_Required work:_ For this exercise, return the line containing "The height and width of the screenshot is (423, 602)." and every line after it through the end of the records below, without alteration.

_Data in this exercise:_
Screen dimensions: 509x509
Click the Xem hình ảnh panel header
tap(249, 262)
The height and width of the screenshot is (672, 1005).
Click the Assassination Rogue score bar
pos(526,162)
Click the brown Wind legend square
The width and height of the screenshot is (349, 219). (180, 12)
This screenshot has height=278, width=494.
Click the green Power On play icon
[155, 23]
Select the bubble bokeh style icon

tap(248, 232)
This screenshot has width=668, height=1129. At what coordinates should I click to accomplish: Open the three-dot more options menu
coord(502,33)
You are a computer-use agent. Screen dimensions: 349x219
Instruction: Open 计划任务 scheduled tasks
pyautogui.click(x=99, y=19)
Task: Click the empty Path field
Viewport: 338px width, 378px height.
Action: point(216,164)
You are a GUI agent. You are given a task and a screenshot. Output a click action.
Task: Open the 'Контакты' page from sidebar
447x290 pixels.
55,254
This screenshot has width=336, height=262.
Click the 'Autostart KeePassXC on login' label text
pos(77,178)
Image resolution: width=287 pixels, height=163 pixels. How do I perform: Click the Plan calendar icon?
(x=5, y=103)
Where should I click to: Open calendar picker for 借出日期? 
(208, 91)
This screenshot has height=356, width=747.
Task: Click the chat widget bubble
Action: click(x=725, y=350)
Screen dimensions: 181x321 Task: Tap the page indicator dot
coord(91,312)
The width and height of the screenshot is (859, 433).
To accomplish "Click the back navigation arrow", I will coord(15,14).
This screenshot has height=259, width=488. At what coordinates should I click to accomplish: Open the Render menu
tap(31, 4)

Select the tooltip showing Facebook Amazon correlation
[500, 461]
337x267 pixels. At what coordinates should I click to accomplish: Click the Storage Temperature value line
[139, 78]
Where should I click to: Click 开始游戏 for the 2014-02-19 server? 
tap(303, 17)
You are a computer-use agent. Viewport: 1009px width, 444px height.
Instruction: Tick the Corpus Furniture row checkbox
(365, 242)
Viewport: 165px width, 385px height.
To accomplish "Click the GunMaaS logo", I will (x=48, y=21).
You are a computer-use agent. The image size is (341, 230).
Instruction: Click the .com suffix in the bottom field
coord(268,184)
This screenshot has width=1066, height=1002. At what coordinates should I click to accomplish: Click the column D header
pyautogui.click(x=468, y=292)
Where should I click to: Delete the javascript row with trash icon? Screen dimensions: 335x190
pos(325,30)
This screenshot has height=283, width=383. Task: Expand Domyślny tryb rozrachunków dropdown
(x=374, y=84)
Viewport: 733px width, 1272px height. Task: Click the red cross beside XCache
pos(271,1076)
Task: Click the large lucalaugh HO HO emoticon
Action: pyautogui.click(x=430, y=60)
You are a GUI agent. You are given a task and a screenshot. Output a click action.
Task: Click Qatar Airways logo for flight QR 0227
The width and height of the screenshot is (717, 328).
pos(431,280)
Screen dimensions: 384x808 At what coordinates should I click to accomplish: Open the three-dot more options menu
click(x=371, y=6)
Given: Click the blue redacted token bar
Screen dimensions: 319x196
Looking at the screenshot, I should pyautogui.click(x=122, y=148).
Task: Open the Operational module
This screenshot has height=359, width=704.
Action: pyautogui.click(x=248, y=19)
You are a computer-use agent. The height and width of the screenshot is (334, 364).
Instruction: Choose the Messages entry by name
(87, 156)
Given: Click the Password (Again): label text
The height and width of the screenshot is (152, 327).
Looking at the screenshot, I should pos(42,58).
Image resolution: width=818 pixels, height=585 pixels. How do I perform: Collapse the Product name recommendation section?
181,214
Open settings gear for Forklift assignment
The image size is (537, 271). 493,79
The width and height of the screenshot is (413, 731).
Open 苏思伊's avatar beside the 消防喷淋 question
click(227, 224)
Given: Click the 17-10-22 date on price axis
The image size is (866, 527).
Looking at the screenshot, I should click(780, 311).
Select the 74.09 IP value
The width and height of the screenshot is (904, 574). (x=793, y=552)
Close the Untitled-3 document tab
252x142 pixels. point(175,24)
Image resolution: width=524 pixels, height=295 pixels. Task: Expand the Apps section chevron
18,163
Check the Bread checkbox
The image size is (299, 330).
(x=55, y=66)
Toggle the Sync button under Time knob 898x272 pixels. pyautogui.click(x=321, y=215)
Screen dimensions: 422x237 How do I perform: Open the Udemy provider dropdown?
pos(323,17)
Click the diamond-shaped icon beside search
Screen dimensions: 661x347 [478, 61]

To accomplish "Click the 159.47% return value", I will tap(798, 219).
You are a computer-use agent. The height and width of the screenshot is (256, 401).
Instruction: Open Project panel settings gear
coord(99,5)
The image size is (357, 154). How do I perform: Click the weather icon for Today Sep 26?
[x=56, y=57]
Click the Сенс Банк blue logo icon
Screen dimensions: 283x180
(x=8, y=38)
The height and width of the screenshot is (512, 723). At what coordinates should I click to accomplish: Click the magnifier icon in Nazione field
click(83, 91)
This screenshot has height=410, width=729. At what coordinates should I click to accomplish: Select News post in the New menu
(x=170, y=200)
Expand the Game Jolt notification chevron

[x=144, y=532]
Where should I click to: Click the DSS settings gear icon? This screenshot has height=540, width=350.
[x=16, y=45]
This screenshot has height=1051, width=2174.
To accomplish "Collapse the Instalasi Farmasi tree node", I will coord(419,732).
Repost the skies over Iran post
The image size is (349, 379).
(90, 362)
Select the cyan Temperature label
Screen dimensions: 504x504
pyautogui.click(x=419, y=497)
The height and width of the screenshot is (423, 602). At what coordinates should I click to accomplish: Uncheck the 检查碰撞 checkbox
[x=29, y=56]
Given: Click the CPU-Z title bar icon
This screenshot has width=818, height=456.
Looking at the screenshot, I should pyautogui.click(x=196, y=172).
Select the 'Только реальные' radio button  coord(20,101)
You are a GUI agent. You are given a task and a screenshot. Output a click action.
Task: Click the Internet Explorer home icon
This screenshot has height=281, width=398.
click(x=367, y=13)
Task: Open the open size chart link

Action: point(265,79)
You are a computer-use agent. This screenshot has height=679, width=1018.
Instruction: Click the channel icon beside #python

_Output for this exercise:_
The height and width of the screenshot is (423, 602). At what coordinates should I click to accomplish: Uncheck the 检查碰撞 checkbox
[x=29, y=56]
Given: Click the CPU-Z title bar icon
This screenshot has width=818, height=456.
Looking at the screenshot, I should pyautogui.click(x=196, y=172).
Select the 'Только реальные' radio button  coord(20,101)
You are a GUI agent. You are given a task and a screenshot. Output a click action.
Task: Click the Internet Explorer home icon
This screenshot has height=281, width=398.
click(x=367, y=13)
Task: Open the open size chart link

Action: point(265,79)
You are a computer-use agent. This screenshot has height=679, width=1018.
Instruction: Click the channel icon beside #python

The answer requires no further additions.